Saved data entries
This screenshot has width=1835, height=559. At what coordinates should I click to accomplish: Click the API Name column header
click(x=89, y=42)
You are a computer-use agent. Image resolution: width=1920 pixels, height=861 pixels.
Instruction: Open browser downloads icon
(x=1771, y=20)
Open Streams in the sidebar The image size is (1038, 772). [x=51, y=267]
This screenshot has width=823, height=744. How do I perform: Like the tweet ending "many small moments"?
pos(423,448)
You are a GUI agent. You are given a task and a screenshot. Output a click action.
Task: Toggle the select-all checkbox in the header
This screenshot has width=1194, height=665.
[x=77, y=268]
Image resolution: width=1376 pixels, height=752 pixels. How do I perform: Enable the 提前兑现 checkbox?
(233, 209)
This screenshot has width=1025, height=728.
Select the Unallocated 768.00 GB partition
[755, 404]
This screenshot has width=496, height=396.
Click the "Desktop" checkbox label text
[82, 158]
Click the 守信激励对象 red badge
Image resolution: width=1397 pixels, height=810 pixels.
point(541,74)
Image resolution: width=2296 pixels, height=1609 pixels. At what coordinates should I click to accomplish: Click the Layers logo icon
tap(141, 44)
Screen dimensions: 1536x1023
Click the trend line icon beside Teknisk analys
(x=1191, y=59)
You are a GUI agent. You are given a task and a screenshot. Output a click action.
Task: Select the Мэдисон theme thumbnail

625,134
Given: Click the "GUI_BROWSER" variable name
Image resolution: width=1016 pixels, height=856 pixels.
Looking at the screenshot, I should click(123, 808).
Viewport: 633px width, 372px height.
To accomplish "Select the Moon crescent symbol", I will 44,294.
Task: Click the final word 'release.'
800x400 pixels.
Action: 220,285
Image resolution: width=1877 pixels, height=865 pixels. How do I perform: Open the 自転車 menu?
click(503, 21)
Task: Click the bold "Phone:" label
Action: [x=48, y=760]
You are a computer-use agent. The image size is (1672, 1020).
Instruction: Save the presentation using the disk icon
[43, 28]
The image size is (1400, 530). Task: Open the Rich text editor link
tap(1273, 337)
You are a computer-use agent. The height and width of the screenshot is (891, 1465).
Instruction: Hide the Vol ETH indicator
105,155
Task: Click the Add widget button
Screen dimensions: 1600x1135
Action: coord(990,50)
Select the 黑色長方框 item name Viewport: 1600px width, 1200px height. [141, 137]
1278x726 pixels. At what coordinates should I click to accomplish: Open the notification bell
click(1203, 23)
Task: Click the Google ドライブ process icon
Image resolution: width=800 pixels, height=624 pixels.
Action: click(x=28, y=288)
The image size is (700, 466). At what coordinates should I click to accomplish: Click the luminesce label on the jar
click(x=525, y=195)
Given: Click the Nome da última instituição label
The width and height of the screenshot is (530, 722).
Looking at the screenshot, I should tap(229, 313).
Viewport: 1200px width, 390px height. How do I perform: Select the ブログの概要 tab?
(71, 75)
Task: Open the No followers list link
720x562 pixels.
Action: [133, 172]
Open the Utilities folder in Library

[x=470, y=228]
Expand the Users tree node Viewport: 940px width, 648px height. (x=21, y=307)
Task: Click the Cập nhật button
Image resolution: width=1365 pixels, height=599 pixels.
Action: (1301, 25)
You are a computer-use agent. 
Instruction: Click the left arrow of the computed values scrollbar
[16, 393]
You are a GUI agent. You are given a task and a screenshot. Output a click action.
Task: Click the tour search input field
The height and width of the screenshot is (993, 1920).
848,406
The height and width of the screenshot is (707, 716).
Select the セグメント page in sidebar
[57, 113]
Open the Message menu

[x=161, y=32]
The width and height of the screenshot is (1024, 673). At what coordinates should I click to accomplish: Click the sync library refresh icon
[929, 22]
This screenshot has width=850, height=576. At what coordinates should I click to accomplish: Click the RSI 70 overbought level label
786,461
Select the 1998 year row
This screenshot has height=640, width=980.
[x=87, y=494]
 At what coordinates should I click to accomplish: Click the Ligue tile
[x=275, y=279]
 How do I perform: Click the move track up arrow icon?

> Exercise description
Could you reproduce every record above exactly as it stands?

> Result of this task
This screenshot has width=1835, height=559. At what coordinates should I click to accomplish: Click the API Name column header
click(x=89, y=42)
You are a computer-use agent. Image resolution: width=1920 pixels, height=861 pixels.
Instruction: Open browser downloads icon
(x=1771, y=20)
Open Streams in the sidebar The image size is (1038, 772). [x=51, y=267]
This screenshot has width=823, height=744. How do I perform: Like the tweet ending "many small moments"?
pos(423,448)
You are a GUI agent. You are given a task and a screenshot. Output a click action.
Task: Toggle the select-all checkbox in the header
This screenshot has width=1194, height=665.
[x=77, y=268]
Image resolution: width=1376 pixels, height=752 pixels. How do I perform: Enable the 提前兑现 checkbox?
(233, 209)
This screenshot has width=1025, height=728.
Select the Unallocated 768.00 GB partition
[755, 404]
This screenshot has width=496, height=396.
Click the "Desktop" checkbox label text
[82, 158]
Click the 守信激励对象 red badge
Image resolution: width=1397 pixels, height=810 pixels.
point(541,74)
Image resolution: width=2296 pixels, height=1609 pixels. At what coordinates should I click to accomplish: Click the Layers logo icon
tap(141, 44)
Screen dimensions: 1536x1023
Click the trend line icon beside Teknisk analys
(x=1191, y=59)
You are a GUI agent. You are given a task and a screenshot. Output a click action.
Task: Select the Мэдисон theme thumbnail

625,134
Given: Click the "GUI_BROWSER" variable name
Image resolution: width=1016 pixels, height=856 pixels.
Looking at the screenshot, I should click(123, 808).
Viewport: 633px width, 372px height.
To accomplish "Select the Moon crescent symbol", I will 44,294.
Task: Click the final word 'release.'
800x400 pixels.
Action: 220,285
Image resolution: width=1877 pixels, height=865 pixels. How do I perform: Open the 自転車 menu?
click(503, 21)
Task: Click the bold "Phone:" label
Action: [x=48, y=760]
You are a computer-use agent. The image size is (1672, 1020).
Instruction: Save the presentation using the disk icon
[43, 28]
The image size is (1400, 530). Task: Open the Rich text editor link
tap(1273, 337)
You are a computer-use agent. The height and width of the screenshot is (891, 1465).
Instruction: Hide the Vol ETH indicator
105,155
Task: Click the Add widget button
Screen dimensions: 1600x1135
Action: coord(990,50)
Select the 黑色長方框 item name Viewport: 1600px width, 1200px height. [141, 137]
1278x726 pixels. At what coordinates should I click to accomplish: Open the notification bell
click(1203, 23)
Task: Click the Google ドライブ process icon
Image resolution: width=800 pixels, height=624 pixels.
Action: click(x=28, y=288)
The image size is (700, 466). At what coordinates should I click to accomplish: Click the luminesce label on the jar
click(x=525, y=195)
Given: Click the Nome da última instituição label
The width and height of the screenshot is (530, 722).
Looking at the screenshot, I should tap(229, 313).
Viewport: 1200px width, 390px height. How do I perform: Select the ブログの概要 tab?
(71, 75)
Task: Open the No followers list link
720x562 pixels.
Action: [133, 172]
Open the Utilities folder in Library

[x=470, y=228]
Expand the Users tree node Viewport: 940px width, 648px height. (x=21, y=307)
Task: Click the Cập nhật button
Image resolution: width=1365 pixels, height=599 pixels.
Action: (1301, 25)
You are a computer-use agent. 
Instruction: Click the left arrow of the computed values scrollbar
[16, 393]
You are a GUI agent. You are given a task and a screenshot. Output a click action.
Task: Click the tour search input field
The height and width of the screenshot is (993, 1920).
848,406
The height and width of the screenshot is (707, 716).
Select the セグメント page in sidebar
[57, 113]
Open the Message menu

[x=161, y=32]
The width and height of the screenshot is (1024, 673). At what coordinates should I click to accomplish: Click the sync library refresh icon
[929, 22]
This screenshot has width=850, height=576. At what coordinates should I click to accomplish: Click the RSI 70 overbought level label
786,461
Select the 1998 year row
This screenshot has height=640, width=980.
[x=87, y=494]
 At what coordinates should I click to accomplish: Click the Ligue tile
[x=275, y=279]
 How do I perform: Click the move track up arrow icon?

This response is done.